The tax base is usually the aggregate cost of consumables, facilities or personal services by, in or on behalf of the restaurant, hotel or event centre. In a speech, the Director of New Growth, LIRS, Jimi Aina, said that the consumption tax is the major source of revenue for the government of Lagos. The funds gotten from the revenue is used for the provision of public amenities and services which include healthcare, transportation, education, and security.
Consumers who buy taxable goods and services pay the tax.
Therefore, owners of hotels, restaurants and event centres have an obligation to ensure registration with the LIRS as collecting agents. Aina added that in contrast to the belief of people concerning consumption tax, there have been no imposition of additional taxes on hotels, restaurants, and event centres by Lagos state. Instead of this, consumers who buy taxable goods and services in the state pay the tax as it has been included in the price of goods and services and is collected by collecting agents on behalf of the state government.
Several people do not understand the idea behind consumption tax as majority thinks it is an extra burden on restaurants and hotels. However, the reverse is the case as customers are the ones who are taxed when they attend events, dine out or even have drinks at a bar. Through payment of the tax rate of five percent, consumers are able to partake in the development and maintenance of the amenities and services they benefit from. Section 1 of the Lagos State Consumption Tax Law states that the tax is charged and payable by the consumer.
Collecting agents are responsible for collecting taxes from consumers.
Resultantly, consumers in Lagos State who purchase taxable goods and services within the state have the responsibility of paying the tax.
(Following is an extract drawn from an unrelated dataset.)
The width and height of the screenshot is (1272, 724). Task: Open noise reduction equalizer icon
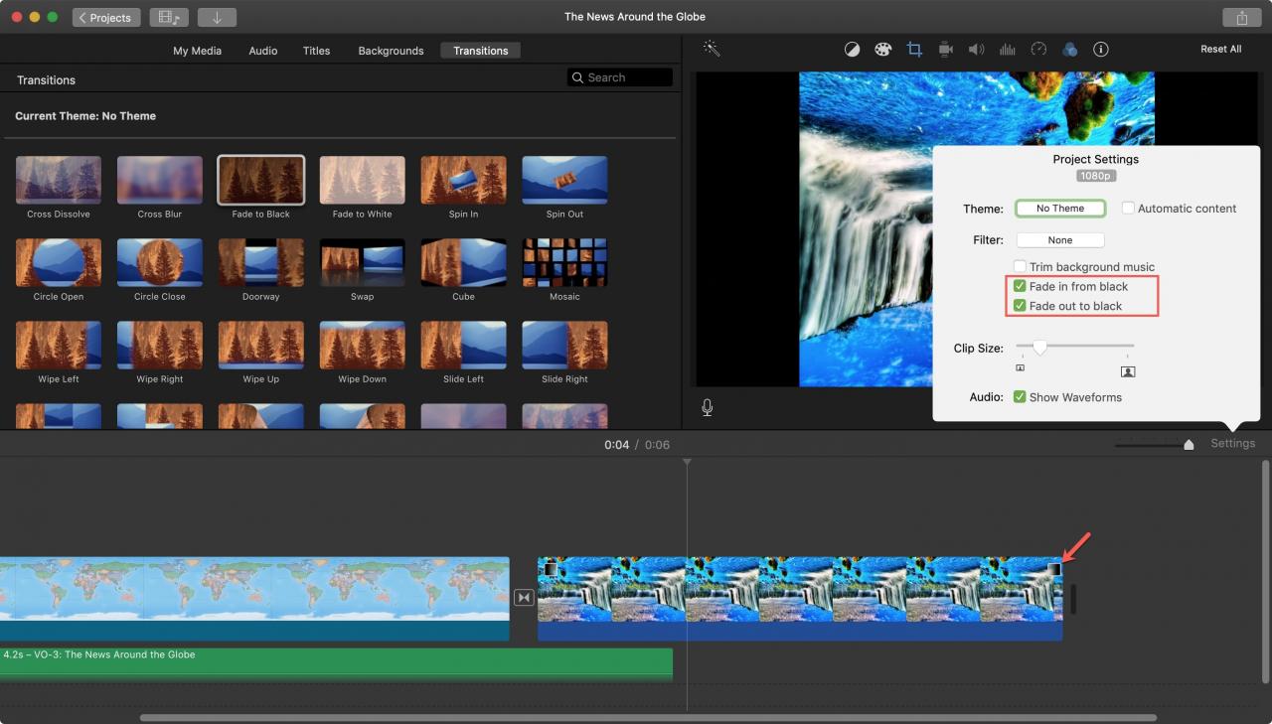tap(1008, 50)
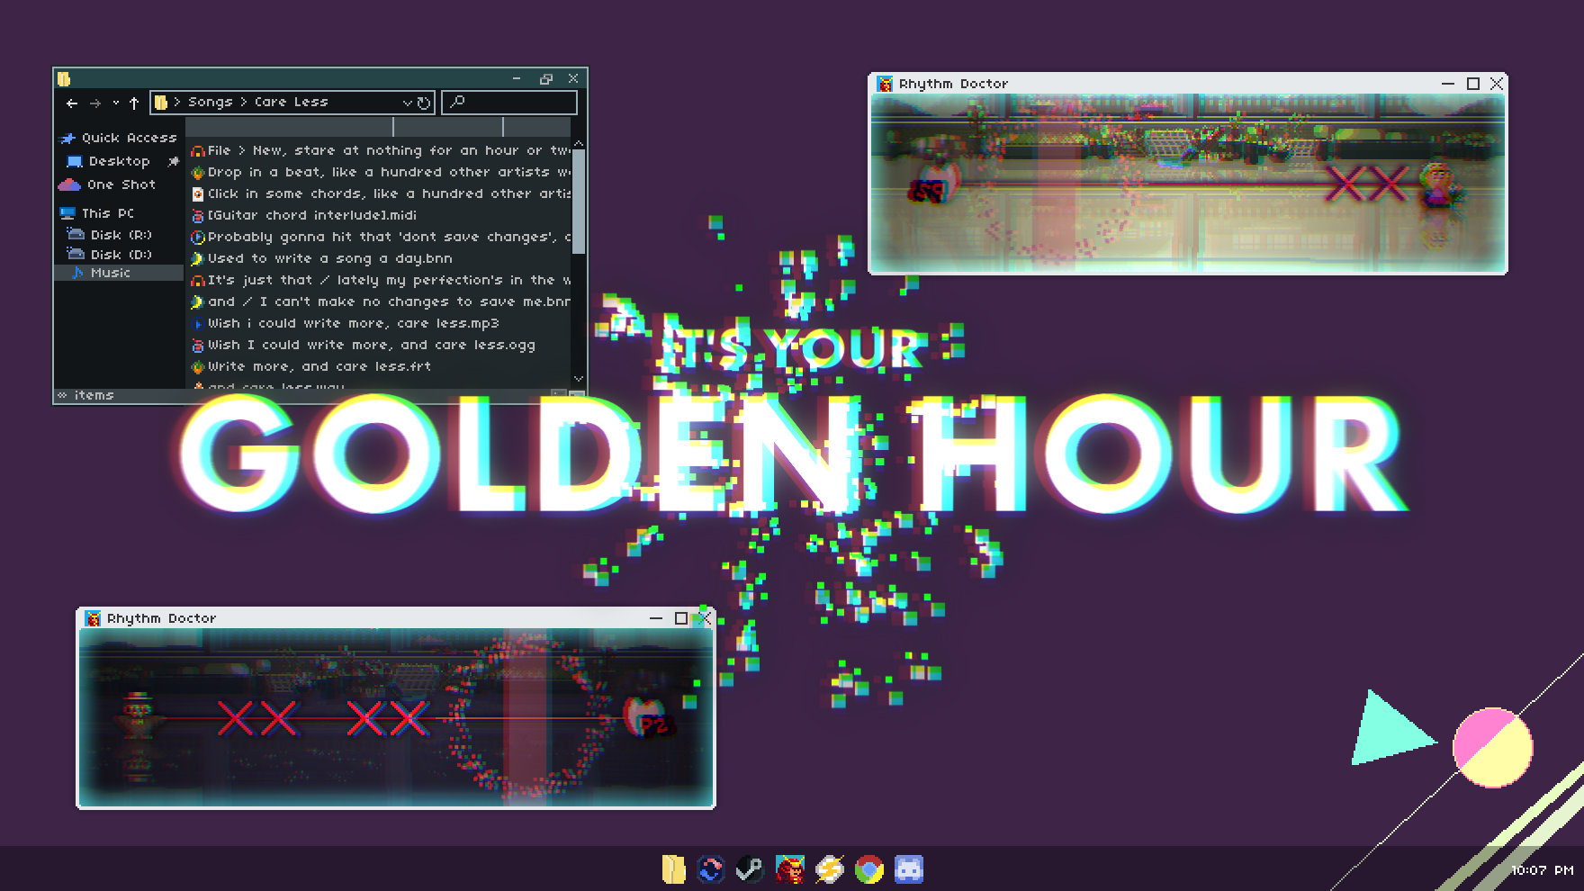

It is added to the price of the goods and services and paid to the collecting agent for the government. Aina added that although the collecting agents are saddled with the responsibility of collecting taxes from consumers, to remit to the LIRS, the deadline for remittance is likewise important. He stated that the remittances have to be made on the 20th day of the month after the collection month, and not later.
Furthermore, Aina highlighted that there are legal implications attached to non-remittances by collecting agents who refuse to deliver the tax collected from consumers to the LIRS within the stipulated time. Any collecting agent that fails to remit collected tax within the given time will pay a 10 percent penalty of the amount that was not remitted and over 5 percent of the prevailing Monetary Policy Rate of the CBN of Nigeria. Additional penalties may also include prosecution and closure of business.
All collecting agents keep and maintain books on chargeable transactions.
Additionally, the LIRS ensures that the monthly filing of returns on sales is followed by a report that states the aggregate amount of payments of every chargeable transaction during the preceding reporting period. Through this, all collecting agents are expected to ensure safe-keeping, maintenance and preservation of books, records and accounts that concern all chargeable transactions under the Law as they — hotels, restaurants, event centres and other businesses — are affected by the law, and are expected to register with LIRS, keeping records of evidence of registration as collecting agents.